Drawing lessons from countries such as India and the United States, she advocated aggressive government-backed incentives for local API production, including tax incentives, pharmaceutical industrial parks, and long-term investment frameworks.
She further stressed the need for stronger collaboration among manufacturers, universities, and agencies such as the National Agency for Food and Drug Administration and Control and the National Institute for Pharmaceutical Research and Development to strengthen scientific integrity and industrial research systems.
Dr. Onyewuenyi also proposed integrating Artificial Intelligence (AI), green chemistry, indigenous herbal medicine research, and computational pharmaceutical analysis into Nigeria’s industrial roadmap to position the country as a major pharmaceutical hub in Africa.
Both Onyewuenyi and Ohuabunwa strongly emphasised the need for technical integrity and zero tolerance for data falsification in pharmaceutical manufacturing because of its direct impact on human lives.

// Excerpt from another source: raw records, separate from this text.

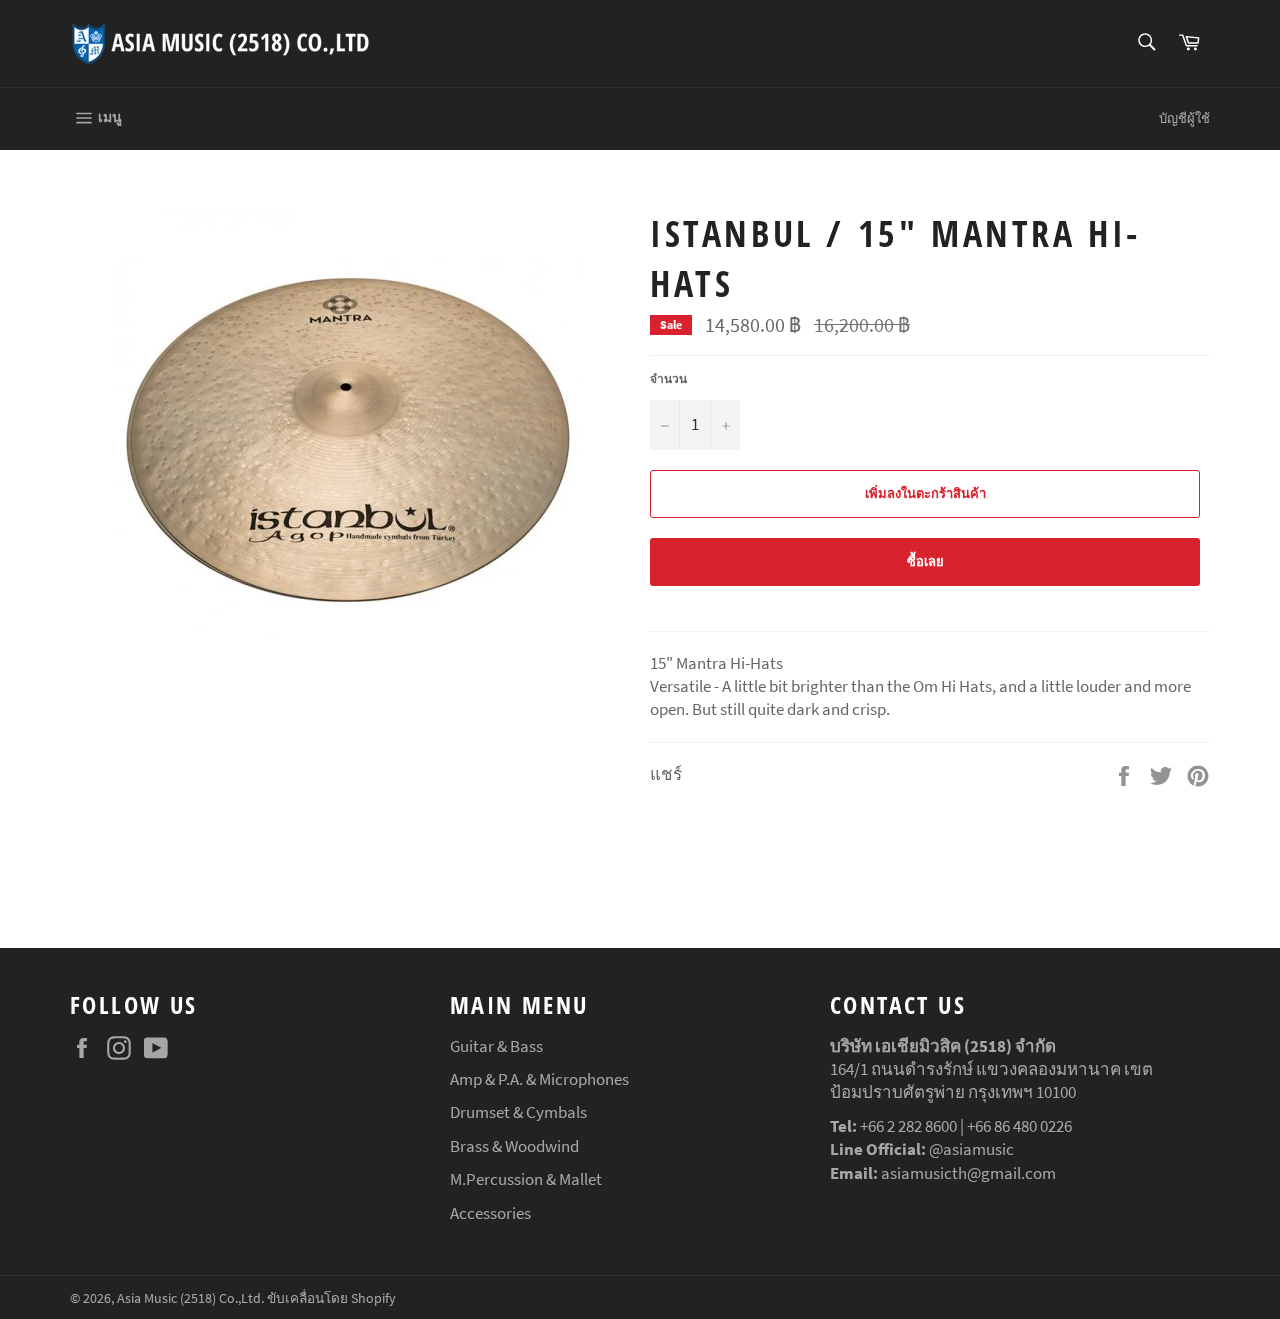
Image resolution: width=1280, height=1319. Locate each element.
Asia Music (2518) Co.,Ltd (189, 1298)
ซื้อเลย (925, 561)
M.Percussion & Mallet (526, 1179)
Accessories (490, 1213)
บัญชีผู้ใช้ (1184, 118)
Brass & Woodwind (514, 1146)
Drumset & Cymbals (518, 1112)
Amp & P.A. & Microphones (539, 1079)
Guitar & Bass (496, 1046)
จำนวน (668, 378)
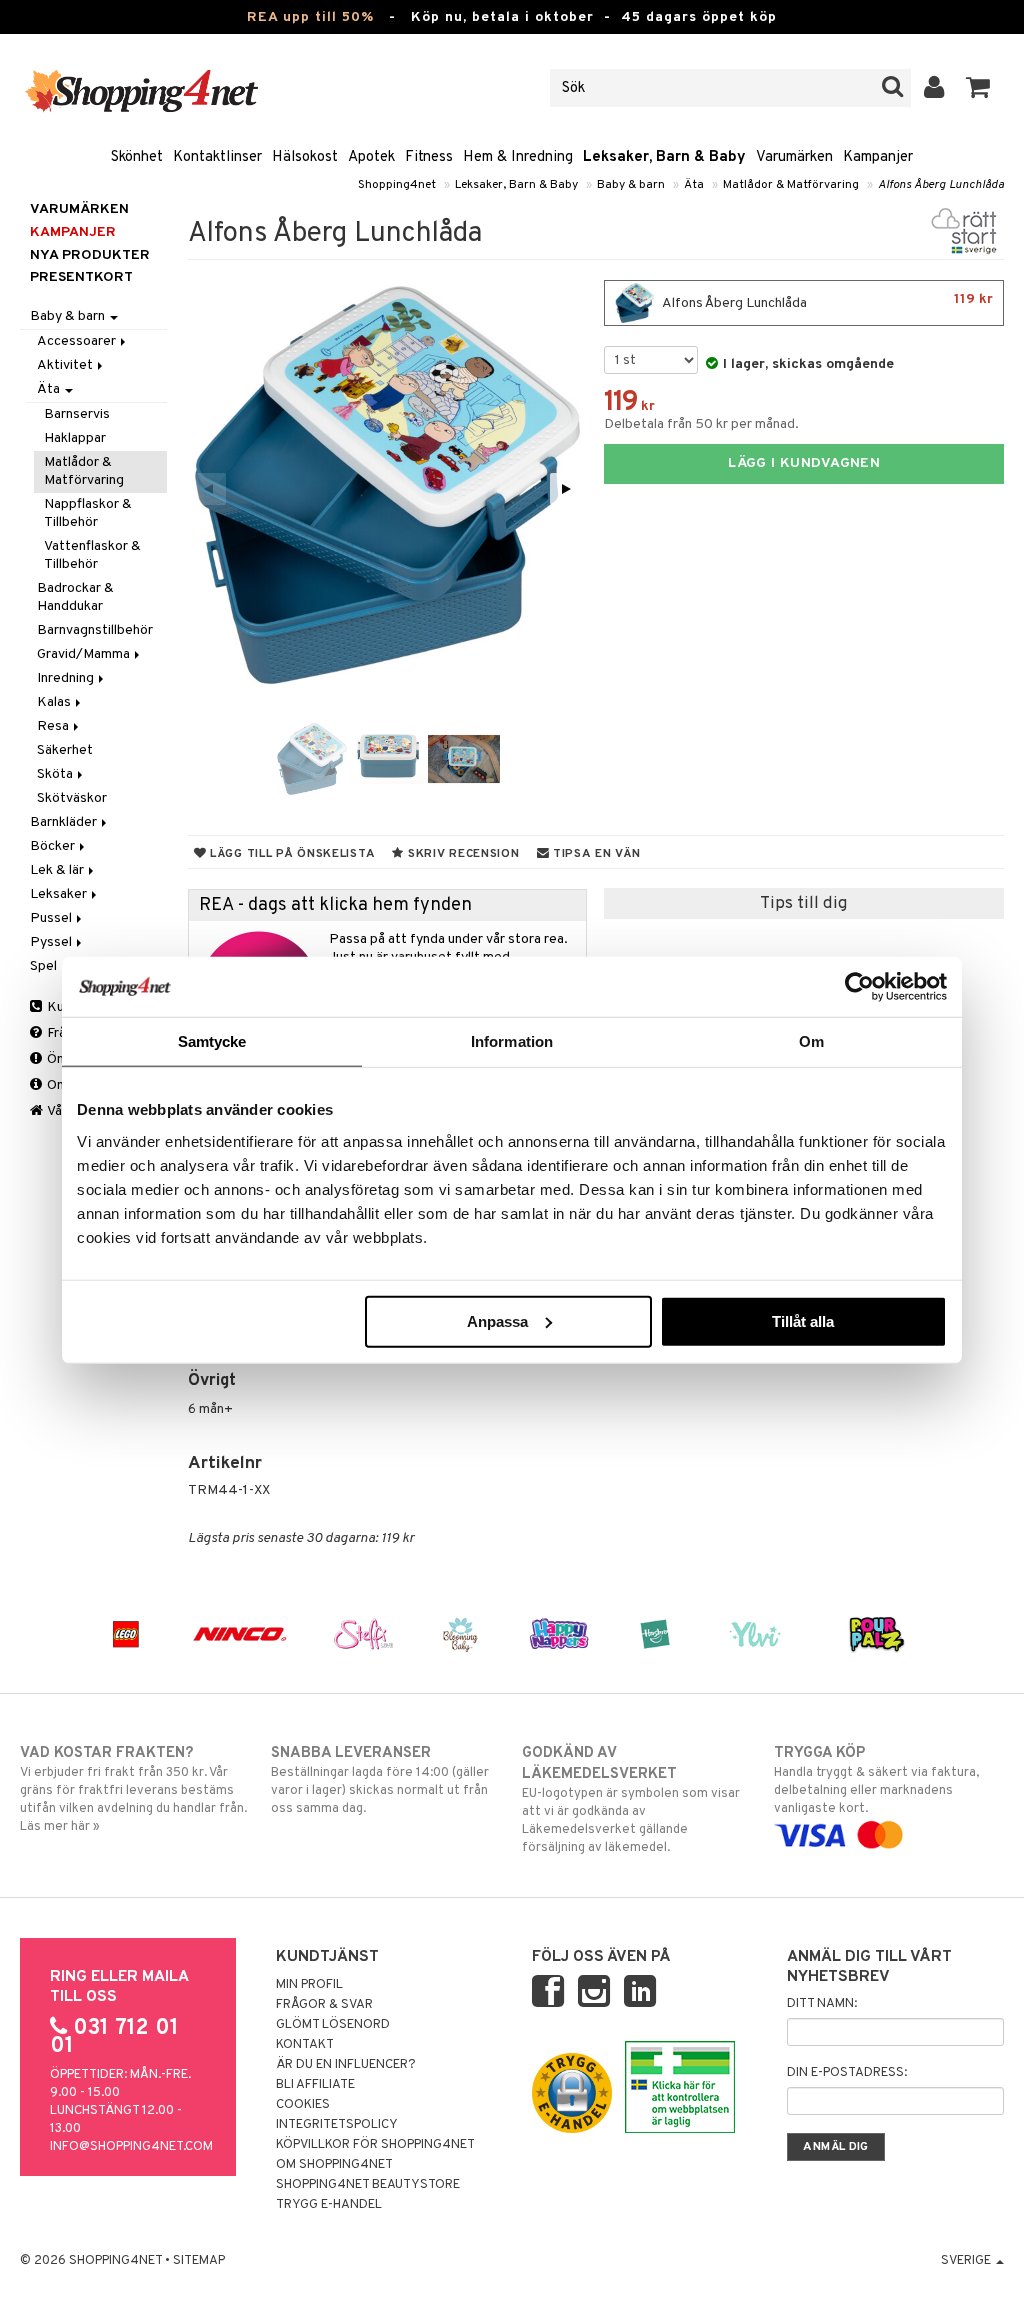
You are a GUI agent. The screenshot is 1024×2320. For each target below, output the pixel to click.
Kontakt (305, 2045)
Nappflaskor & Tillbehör (88, 513)
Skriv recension (461, 854)
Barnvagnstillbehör (95, 630)
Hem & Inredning (518, 157)
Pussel (52, 918)
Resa (54, 726)
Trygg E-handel (329, 2205)
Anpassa (497, 1320)
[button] (978, 88)
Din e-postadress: (847, 2073)
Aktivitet (66, 365)
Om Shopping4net (334, 2165)
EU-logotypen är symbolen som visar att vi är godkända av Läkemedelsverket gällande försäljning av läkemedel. (631, 1800)
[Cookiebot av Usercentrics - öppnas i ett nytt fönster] (859, 987)
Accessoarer (78, 341)
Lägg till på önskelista (290, 854)
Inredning (67, 678)
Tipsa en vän (594, 854)
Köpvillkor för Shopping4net (375, 2145)
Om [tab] (811, 1041)
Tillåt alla (803, 1320)
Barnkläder (65, 822)
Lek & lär (58, 870)
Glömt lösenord (333, 2025)
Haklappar (75, 438)
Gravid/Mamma (85, 654)
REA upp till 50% (310, 17)
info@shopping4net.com (131, 2147)
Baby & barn (631, 185)
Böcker (54, 846)
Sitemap (199, 2261)
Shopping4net (397, 185)
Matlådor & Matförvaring (791, 185)
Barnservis (77, 414)
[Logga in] (934, 88)
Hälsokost (305, 157)
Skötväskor (72, 798)
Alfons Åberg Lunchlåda (941, 185)
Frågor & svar (324, 2005)
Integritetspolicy (337, 2125)
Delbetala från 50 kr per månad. (701, 424)
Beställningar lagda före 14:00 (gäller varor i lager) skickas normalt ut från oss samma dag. (380, 1780)
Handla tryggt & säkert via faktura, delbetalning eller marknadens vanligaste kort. (876, 1780)
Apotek (371, 157)
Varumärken (794, 157)
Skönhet (137, 157)
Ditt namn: (822, 2004)
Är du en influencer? (346, 2065)
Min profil (309, 1985)
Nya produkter (90, 255)
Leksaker (60, 894)
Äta (694, 185)
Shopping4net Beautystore (368, 2185)
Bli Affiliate (315, 2085)
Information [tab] (512, 1041)
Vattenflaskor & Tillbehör (92, 555)
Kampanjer (878, 157)
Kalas (55, 702)
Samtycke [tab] (212, 1041)
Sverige (967, 2261)
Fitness (429, 157)
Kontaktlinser (217, 157)
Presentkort (81, 277)
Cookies (303, 2105)
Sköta (56, 774)
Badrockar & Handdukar (75, 597)
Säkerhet (65, 750)
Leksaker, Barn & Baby (664, 157)
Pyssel (52, 942)
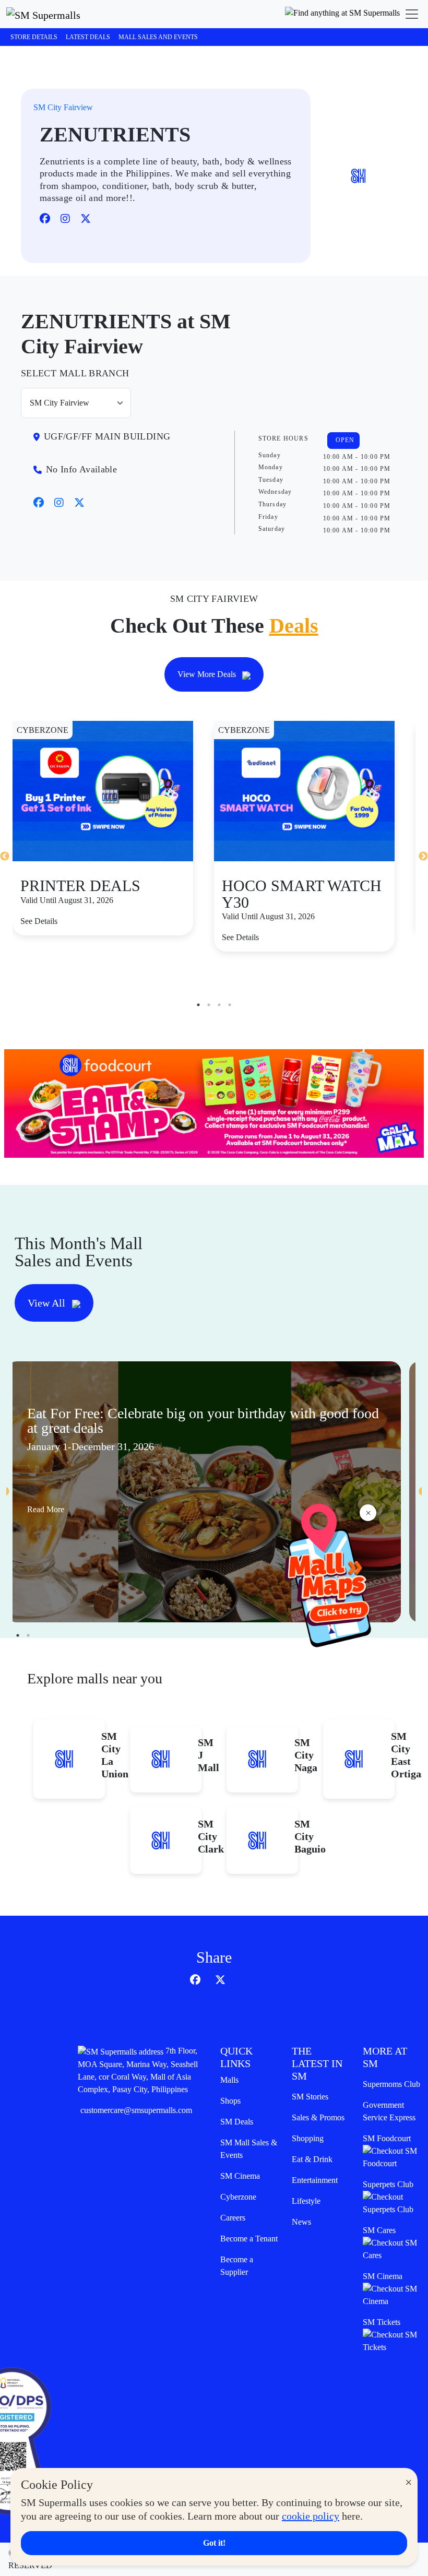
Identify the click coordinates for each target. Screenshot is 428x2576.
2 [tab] (209, 1005)
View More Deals (207, 674)
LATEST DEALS (88, 37)
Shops (230, 2100)
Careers (232, 2217)
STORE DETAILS (33, 37)
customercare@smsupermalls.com (136, 2110)
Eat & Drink (312, 2159)
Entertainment (315, 2180)
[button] (342, 14)
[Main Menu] (412, 14)
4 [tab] (229, 1005)
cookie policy (310, 2516)
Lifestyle (306, 2201)
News (301, 2221)
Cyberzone (238, 2196)
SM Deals (236, 2121)
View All (48, 1303)
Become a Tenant (249, 2238)
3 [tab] (219, 1005)
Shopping (308, 2138)
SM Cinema (240, 2175)
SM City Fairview (63, 107)
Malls (229, 2079)
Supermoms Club (391, 2084)
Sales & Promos (318, 2117)
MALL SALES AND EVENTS (158, 37)
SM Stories (310, 2096)
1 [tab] (198, 1005)
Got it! (214, 2542)
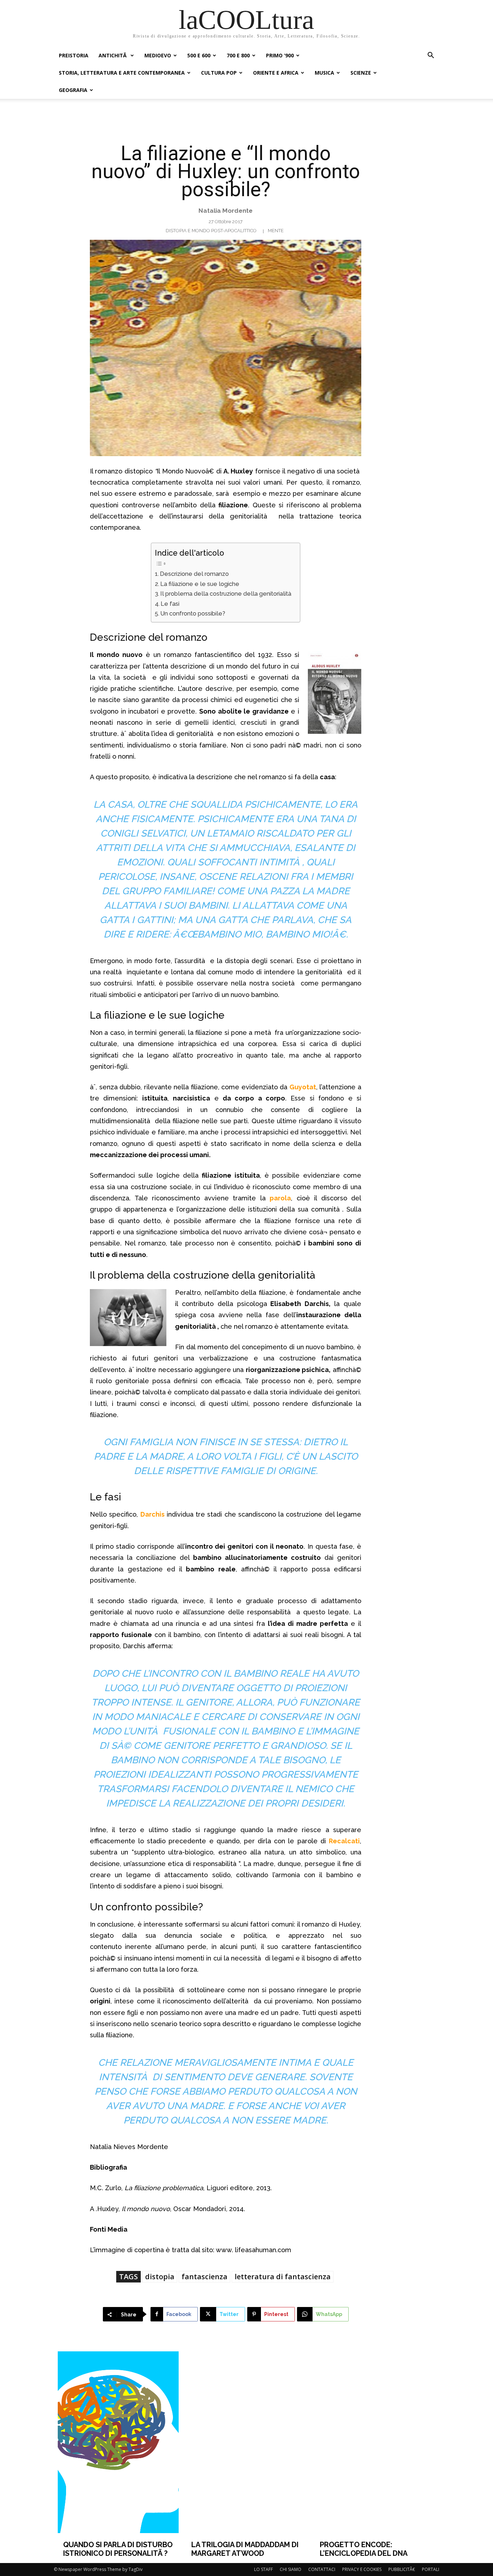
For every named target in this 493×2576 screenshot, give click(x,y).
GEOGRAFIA (73, 90)
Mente (276, 230)
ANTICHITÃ (113, 55)
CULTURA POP (219, 72)
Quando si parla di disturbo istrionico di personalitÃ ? (118, 2549)
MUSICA (324, 72)
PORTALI (430, 2569)
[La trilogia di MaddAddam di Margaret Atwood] (246, 2442)
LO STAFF (263, 2569)
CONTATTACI (321, 2569)
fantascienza (204, 2276)
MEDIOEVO (157, 55)
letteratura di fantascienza (283, 2276)
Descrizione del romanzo (194, 573)
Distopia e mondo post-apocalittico (211, 230)
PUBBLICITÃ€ (401, 2569)
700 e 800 (238, 55)
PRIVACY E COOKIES (361, 2569)
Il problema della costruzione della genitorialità (226, 593)
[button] (430, 56)
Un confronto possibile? (192, 613)
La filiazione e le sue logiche (199, 584)
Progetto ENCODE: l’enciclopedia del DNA (363, 2549)
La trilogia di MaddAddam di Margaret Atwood (244, 2549)
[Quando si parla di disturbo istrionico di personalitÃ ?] (118, 2442)
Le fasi (170, 603)
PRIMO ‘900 (280, 55)
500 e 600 (198, 55)
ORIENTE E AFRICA (275, 72)
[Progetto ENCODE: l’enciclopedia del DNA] (375, 2442)
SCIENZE (360, 72)
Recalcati (344, 1841)
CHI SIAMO (290, 2569)
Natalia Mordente (225, 210)
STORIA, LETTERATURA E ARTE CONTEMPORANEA (122, 72)
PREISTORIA (73, 55)
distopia (159, 2276)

“In pharma, we deal with lives,” Ohuabunwa warned. “You cannot ‘PIP’ your way out of falsified records or data integrity breaches.”
Reacting to the presentations, Ezebuiro commended the experts for presenting what he described as practical and transformative ideas capable of repositioning Nigeria’s pharmaceutical industry for sustainable growth.
As the conference ended, both experts maintained that Nigeria’s pharmaceutical transformation would only succeed through disciplined execution, strategic investment, and strong political will.
“The Nigerian pharmaceutical industry inherently possesses the structural and intellectual capacity to become an absolute giant in the manufacturing, distribution, and sale of pharmaceutical products across the African continent,” Dr. Onyewuenyi said. “If we begin now to implement the framework established during this conference, the sky will be just the beginning.”